Cholesterol Modulates the Membrane Effects and Spatial Organization of Membrane-Penetrating Ligands for G-Protein Coupled Receptors

Abstract

The ligands of certain G-protein coupled receptors (GPCRs) reach their target from the lipid bilayer. We have probed the organization and dynamics of a such lipid bilayer-penetrating ligand, the endogeneous ligand for kappa-opioid receptor (KOR) dynorphin A (1-17) (DynA), using molecular dynamics (MD) simulations of DynA in cholesterol-depleted and cholesterol-enriched model membranes. DynA penetrates deep inside fluid dimyristoylphosphatidylcholine (DMPC) bilayers, and resides with its N-terminal helix at ∼6Å away from the bilayer mid-plane, in a tilted orientation, at ∼50°C angle with respect to membrane normal.

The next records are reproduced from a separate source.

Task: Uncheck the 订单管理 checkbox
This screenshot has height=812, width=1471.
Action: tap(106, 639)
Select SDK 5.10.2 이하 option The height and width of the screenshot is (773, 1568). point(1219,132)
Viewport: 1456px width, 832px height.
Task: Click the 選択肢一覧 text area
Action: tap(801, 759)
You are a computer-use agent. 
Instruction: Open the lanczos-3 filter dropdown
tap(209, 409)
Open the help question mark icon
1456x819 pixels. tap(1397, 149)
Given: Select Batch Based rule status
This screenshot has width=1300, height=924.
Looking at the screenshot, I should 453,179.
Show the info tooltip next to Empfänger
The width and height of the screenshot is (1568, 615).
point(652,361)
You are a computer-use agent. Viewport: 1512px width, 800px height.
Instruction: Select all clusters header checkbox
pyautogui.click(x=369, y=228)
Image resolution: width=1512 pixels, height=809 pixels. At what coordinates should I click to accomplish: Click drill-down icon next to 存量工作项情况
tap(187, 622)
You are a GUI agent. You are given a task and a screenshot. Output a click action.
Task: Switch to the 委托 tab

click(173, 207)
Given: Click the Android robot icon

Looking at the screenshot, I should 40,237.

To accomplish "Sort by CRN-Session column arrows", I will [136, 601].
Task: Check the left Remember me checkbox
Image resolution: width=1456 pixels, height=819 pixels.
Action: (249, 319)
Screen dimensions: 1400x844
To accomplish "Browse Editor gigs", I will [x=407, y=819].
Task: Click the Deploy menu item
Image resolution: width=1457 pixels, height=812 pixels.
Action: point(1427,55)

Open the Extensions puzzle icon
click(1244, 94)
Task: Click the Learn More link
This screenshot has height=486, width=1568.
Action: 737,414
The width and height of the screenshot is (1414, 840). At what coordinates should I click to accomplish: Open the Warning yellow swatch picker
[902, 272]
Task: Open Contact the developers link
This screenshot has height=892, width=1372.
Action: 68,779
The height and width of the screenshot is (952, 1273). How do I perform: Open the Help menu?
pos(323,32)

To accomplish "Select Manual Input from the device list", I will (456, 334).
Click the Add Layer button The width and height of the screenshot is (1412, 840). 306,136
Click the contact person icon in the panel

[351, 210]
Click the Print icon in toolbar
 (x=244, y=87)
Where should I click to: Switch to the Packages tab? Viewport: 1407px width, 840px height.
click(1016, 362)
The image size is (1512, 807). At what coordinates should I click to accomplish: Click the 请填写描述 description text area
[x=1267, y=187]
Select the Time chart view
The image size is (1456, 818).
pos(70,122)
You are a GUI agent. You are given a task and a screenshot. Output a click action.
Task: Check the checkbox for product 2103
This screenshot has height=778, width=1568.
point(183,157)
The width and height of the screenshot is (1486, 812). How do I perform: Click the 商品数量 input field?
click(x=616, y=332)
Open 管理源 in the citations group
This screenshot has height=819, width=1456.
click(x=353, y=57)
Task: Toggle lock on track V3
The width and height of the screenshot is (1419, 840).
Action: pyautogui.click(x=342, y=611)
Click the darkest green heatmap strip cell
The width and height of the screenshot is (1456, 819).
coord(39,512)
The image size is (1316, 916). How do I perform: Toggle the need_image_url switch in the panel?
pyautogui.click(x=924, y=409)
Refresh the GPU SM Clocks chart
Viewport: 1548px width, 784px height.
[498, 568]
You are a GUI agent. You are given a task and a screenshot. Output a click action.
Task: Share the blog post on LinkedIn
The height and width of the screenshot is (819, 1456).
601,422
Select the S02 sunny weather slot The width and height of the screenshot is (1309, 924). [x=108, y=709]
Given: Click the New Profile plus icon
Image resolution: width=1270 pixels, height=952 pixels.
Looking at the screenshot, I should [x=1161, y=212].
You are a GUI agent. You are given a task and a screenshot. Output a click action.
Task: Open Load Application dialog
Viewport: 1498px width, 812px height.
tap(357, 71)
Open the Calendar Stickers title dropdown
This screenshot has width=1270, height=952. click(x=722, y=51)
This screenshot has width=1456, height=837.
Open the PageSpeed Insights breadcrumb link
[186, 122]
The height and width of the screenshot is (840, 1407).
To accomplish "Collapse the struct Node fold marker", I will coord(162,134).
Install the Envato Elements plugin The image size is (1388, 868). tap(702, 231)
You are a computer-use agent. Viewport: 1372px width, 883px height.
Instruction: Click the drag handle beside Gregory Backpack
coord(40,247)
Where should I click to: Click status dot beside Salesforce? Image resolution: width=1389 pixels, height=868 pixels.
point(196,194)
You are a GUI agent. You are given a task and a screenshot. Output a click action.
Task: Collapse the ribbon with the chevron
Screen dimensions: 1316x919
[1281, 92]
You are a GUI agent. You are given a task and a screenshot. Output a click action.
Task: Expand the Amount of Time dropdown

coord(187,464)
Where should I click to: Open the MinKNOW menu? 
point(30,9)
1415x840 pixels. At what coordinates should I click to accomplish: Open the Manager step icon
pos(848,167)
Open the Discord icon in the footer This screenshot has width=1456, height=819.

In contrast, inside DMPC/Chol membranes with 20% cholesterol (DMPC/Chol) the DynA is situated ∼5Å higher, i.e. closer to the lipid/water interface and in a relatively vertical orientation. Compared to the DMPC/Chol membranes, the DMPC membrane shows greater thinning around the insertion and permits a stronger influx of water inside the hydrocarbon. Relating these results to data about key GPCR residues that have been implicated in interactions with membrane-inserting GPCR ligands, we conclude that the position of DynA correlates with generally proposed GPCR ligand entry pathways in DMPC/Chol, but not in pure DMPC. Our predictions provide a possible mechanistic explanation as to why DynA binding to KOR, and the subsequent activation of the receptor, is facilitated in cholesterol-enriched environments. To obtain a quantitative description of DynA-induced membrane deformations we used a continuum theory of membrane deformations (CTMD) that is based on hydrophobic matching. Comparison with the MD results suggests that the lipid tail packing energy makes a significant contribution to predicting equilibrium membrane shape around DynA in the DMPC/Chol mixtures. This energy term was therefore introduced in the CTMD framework, thereby extending the applicability of the CTMD to quantify membrane remodeling by multi-helical proteins.